For Immediate Release, September 5, 2024

Contact:

Tara Zuardo, (415) 419-4210, [email protected]

Lawsuit Launched Seeking Final Protection for Two California Salamanders

SACRAMENTO, Calif.— The Center for Biological Diversity notified the U.S. Fish and Wildlife Service today of its intent to sue the agency for failing to finalize Endangered Species Act protections for the Kern Canyon and relictual slender salamanders. The salamanders are threatened by livestock grazing, logging, development and climate change.

The Center first petitioned for the salamanders’ protection in 2012. The Service proposed protecting the Kern Canyon salamander as threatened and the relictual slender salamander as endangered in October 2022. This triggered a one-year deadline for the agency to finalize protections.

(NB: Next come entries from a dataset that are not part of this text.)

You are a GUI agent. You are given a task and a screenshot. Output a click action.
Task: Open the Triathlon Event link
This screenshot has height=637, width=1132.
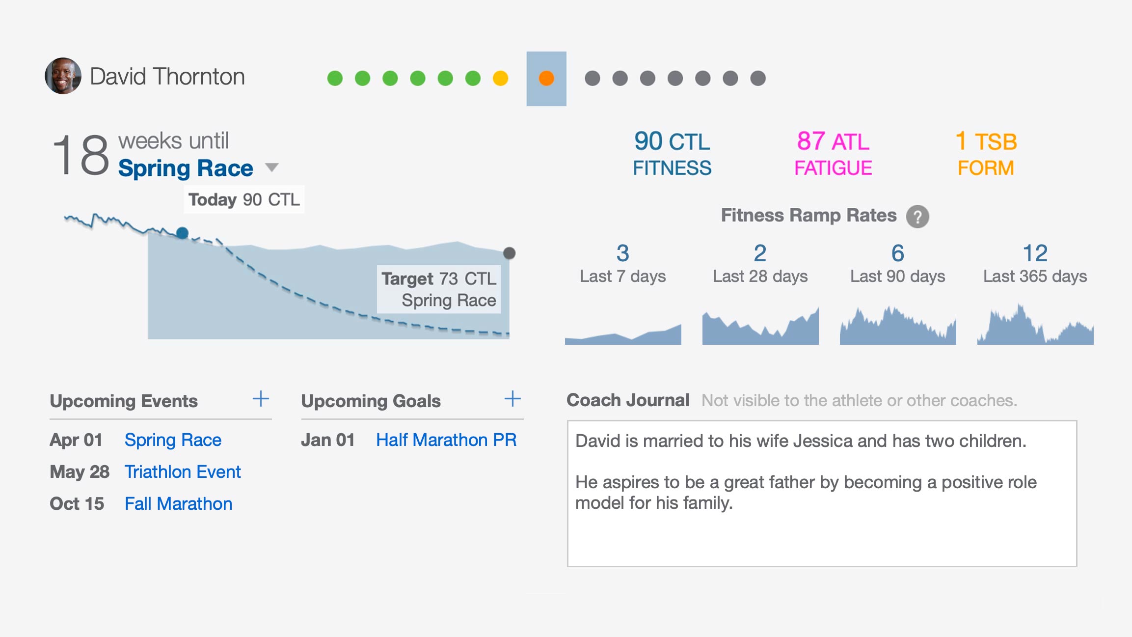tap(183, 472)
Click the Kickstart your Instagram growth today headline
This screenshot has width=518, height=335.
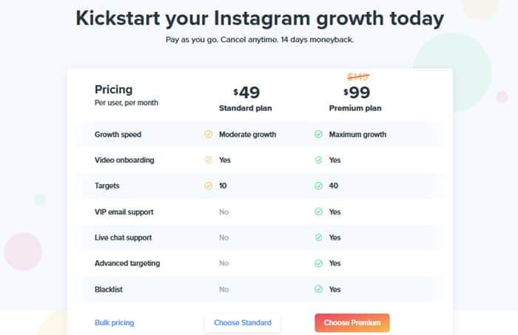[x=260, y=18]
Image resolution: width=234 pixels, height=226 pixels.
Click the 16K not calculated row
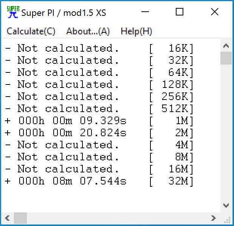[99, 48]
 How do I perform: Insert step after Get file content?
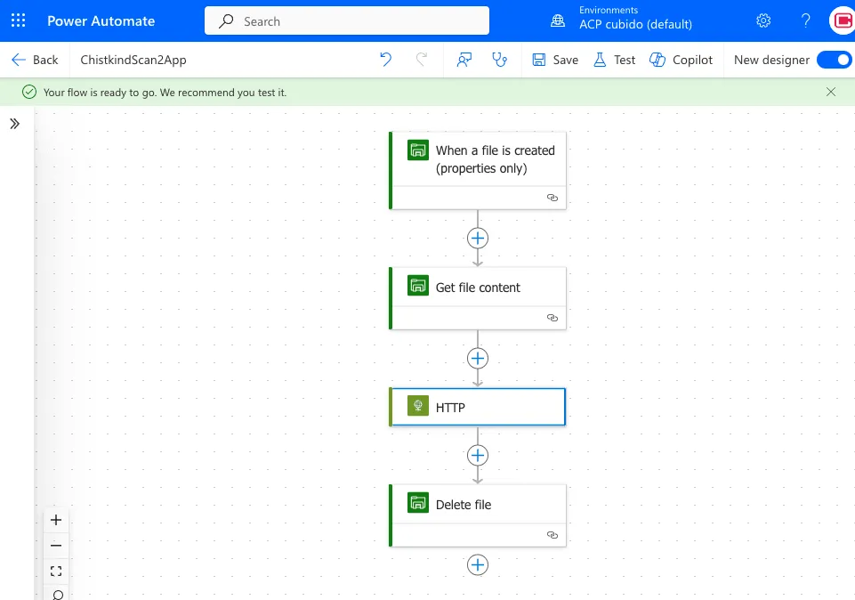478,358
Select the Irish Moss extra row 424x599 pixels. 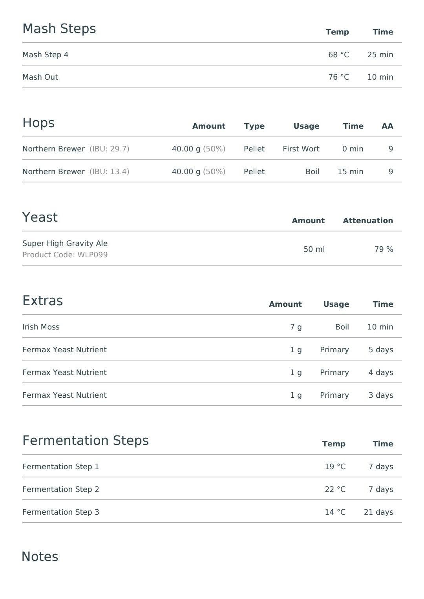(x=212, y=326)
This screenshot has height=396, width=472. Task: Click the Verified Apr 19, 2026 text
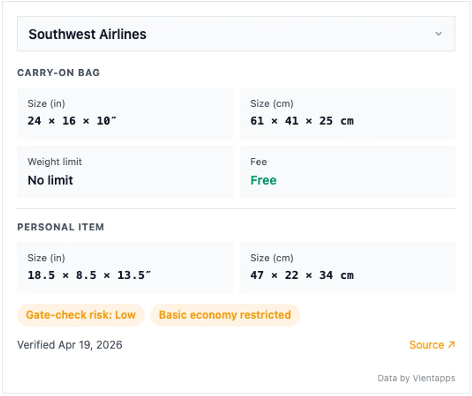69,345
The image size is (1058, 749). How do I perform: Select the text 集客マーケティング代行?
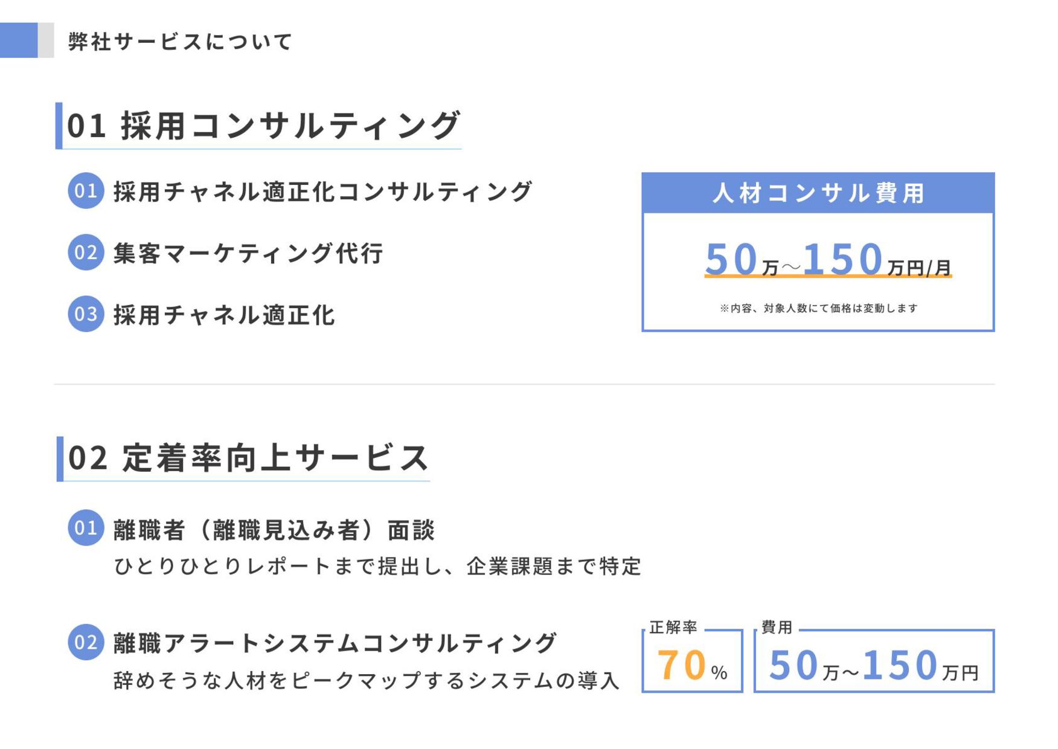(x=248, y=253)
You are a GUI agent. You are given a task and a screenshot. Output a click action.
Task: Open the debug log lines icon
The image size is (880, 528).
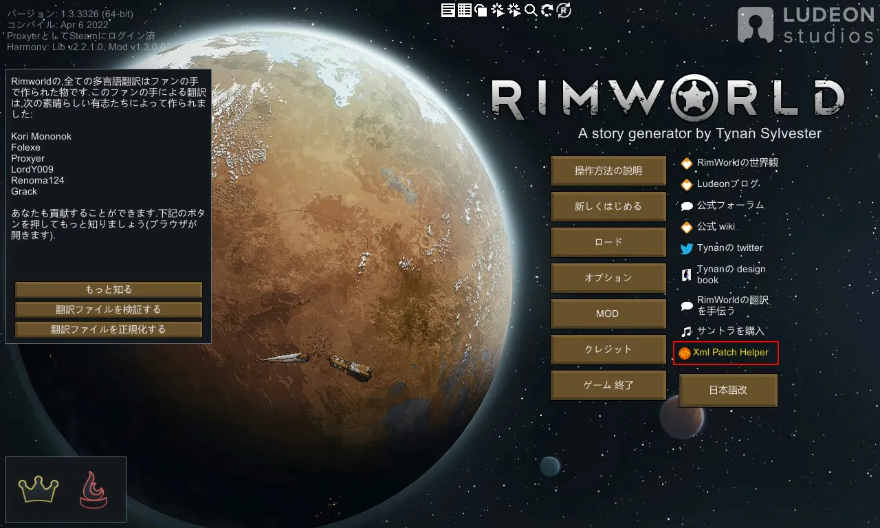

“These little salamanders needed protection years ago,” said Tara Zuardo, a senior advocate at the Center. “It’s a shame the Fish and Wildlife Service so often delays protecting species who’re on the brink of extinction like these two precious salamanders. It’s unacceptable for the agency to keep dragging its feet while these animals are getting wiped out.”

The salamanders were first identified as needing protection in 1994, but the Service failed to act until after the Center filed its petition and then sued to force a decision. A 2016 study found that it takes the agency an average of 12 years to protect plants and animals under the Endangered Species Act even though it’s supposed to take just two.

The Kern Canyon slender salamander and relictual slender salamander have small ranges in the southern Sierra Nevada, where decades of livestock grazing, logging and development — including construction of the Isabella Dam and State Route 178 — have taken their toll. The Kern Canyon slender salamander is believed to survive at just nine sites and the relictual slender salamander at 12 sites. The latter species has been lost from the Lower Kern River Canyon.

Both species are lungless, breathing through their skin. They’re terrestrial salamanders that catch invertebrates with projectile tongues. The salamanders are found close to water, including seeps and streams, and under objects such as logs, leaf litter and rocks. They’re thought to be highly sedentary, not moving far from where they were born.

RSKern_Canyon_Slender_Salamander_Batrachoceps_simatus_ C_2010_ Andreas_Kettenburg_FPWC(1)
Kern Canyon Slender Salamander, Batrochoseps simatus, Andreas Kettenburg, copyright. Image is available for media use.

The Center for Biological Diversity is a national, nonprofit conservation organization with more than 1.7 million members and online activists dedicated to the protection of endangered species and wild places.